Non é casuale che, "sorpreso" dai Saraceni nel passar d'Italia alle Gallie, Maiolo di Cluny sia divenuto emblema d'una riscossa: per feudatari e clero la sua liberazione avrebbe simboleggiato la liberazione dei percorsi.
Novalesa e Ventimiglia non eran solo gangli viari;  restando a lungo insicuri i tragitti provenzali per le bande di Mori sopravvissuti alla disfatta (o rifugiatisi in sicuri approdi insulari), la strada "nervina" fra Novalesa-Susa e Ventimiglia-Ponente ligustico fu la I ad esser praticabile per fornire del sale  di Lerino il  territorio pedemontano.
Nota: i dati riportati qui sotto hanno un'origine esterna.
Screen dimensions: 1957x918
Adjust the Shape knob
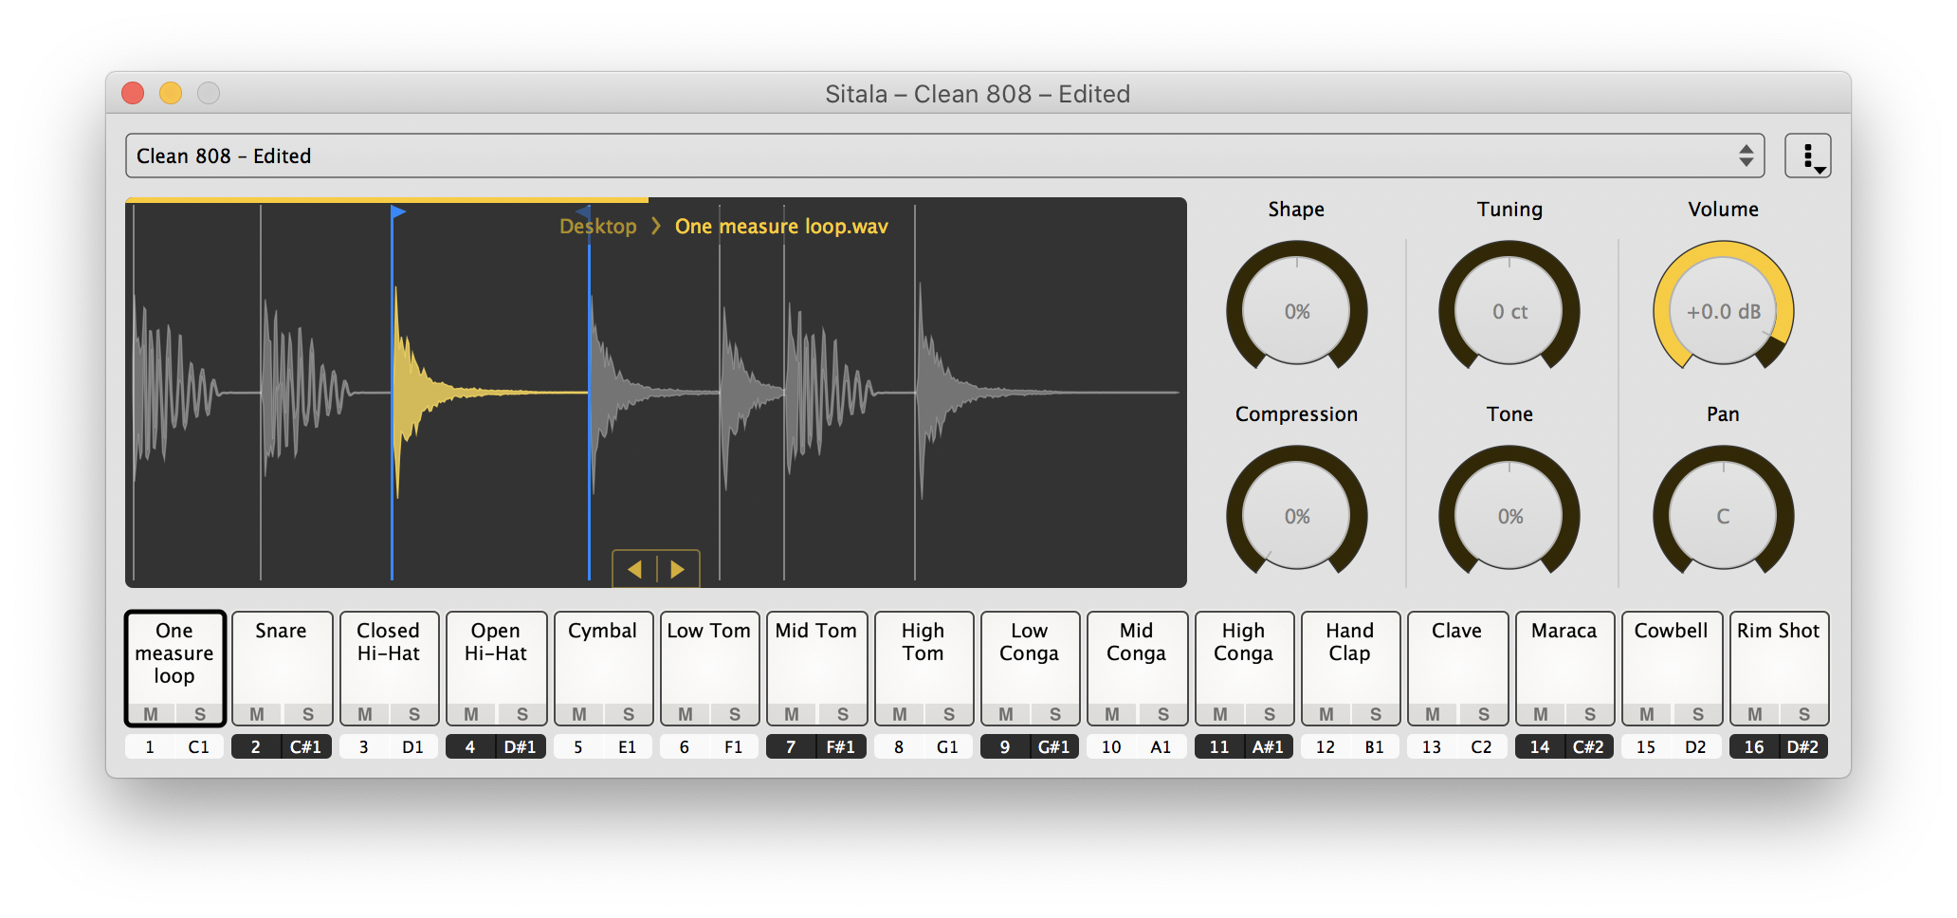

La sua riconsacrazione (e contestualmente la pubblica sanzione della sua fruibilità) annunziò alla Cristianità la speranza d'uscire dai tempi oscuri dando fiducia a borghesi ed imprenditori di trafficare fra Liguria e Cisalpina: soprattutto permise che il grande fenomeno dei PELLEGRINI DELLA FEDE potesse rivitalizzare contrade riarse dai saccheggi, un pellegrinaggio che peraltro aveva i suoi caposaldi nell'OSPEDALE DEL MONCENISIO a settentrione (per cui dall'Italia si poteva accedere verso il Nord-ovest d'Europa) e negli OSPEDALI DELL'ESTREMO PONENTE LIGURE punti di partenza ideali per viaggi, di terra e mare, verso ROMA come anche verso i nuovi confini che il risveglio della cristianità avrebbe conquistato.
Il Vescovo per risalire a Susa aveva seguito il tragitto di val Nervia; forse per la stessa via il Vescovo torinese Claudio , nell'820, era intervenuto in area intemelia contra agarenos et Mauros, i predoni che anticiparono i Saraceni (Migne, Patrologie: series latina, Paris, 1864,CVI, 837).
Alludeva pure a tal via il capitolare con cui Lotario I (829) aveva stabilito che gli studenti di Ventimiglia (di Albenga, Vado ed Alba) si recassero nello Studio di Torino: per questa strada, resa sicura dai soldati di Claudio, i giovani del Ponente ligustico  non  avrebbero dovuto compiere giri viziosi onde raggiungere, dal nizzardo o dal genovesato, le Cattedre piemontesi (nella "Storia di Ventimiglia" a pp. 30-1, G. Rossi collegò, seguendo i Rerum Italicarum Scriptores del Muratori e la Bibliothecae mediae et infimae latinitatis del Fabricius, il Capitolare di Lotario I ad una Bolla di Eugenio II sull'istruzione in Diocesi e Pievi oltre che all'attività nella Cisalpina di un "Poeta Latino" di Ventimiglia).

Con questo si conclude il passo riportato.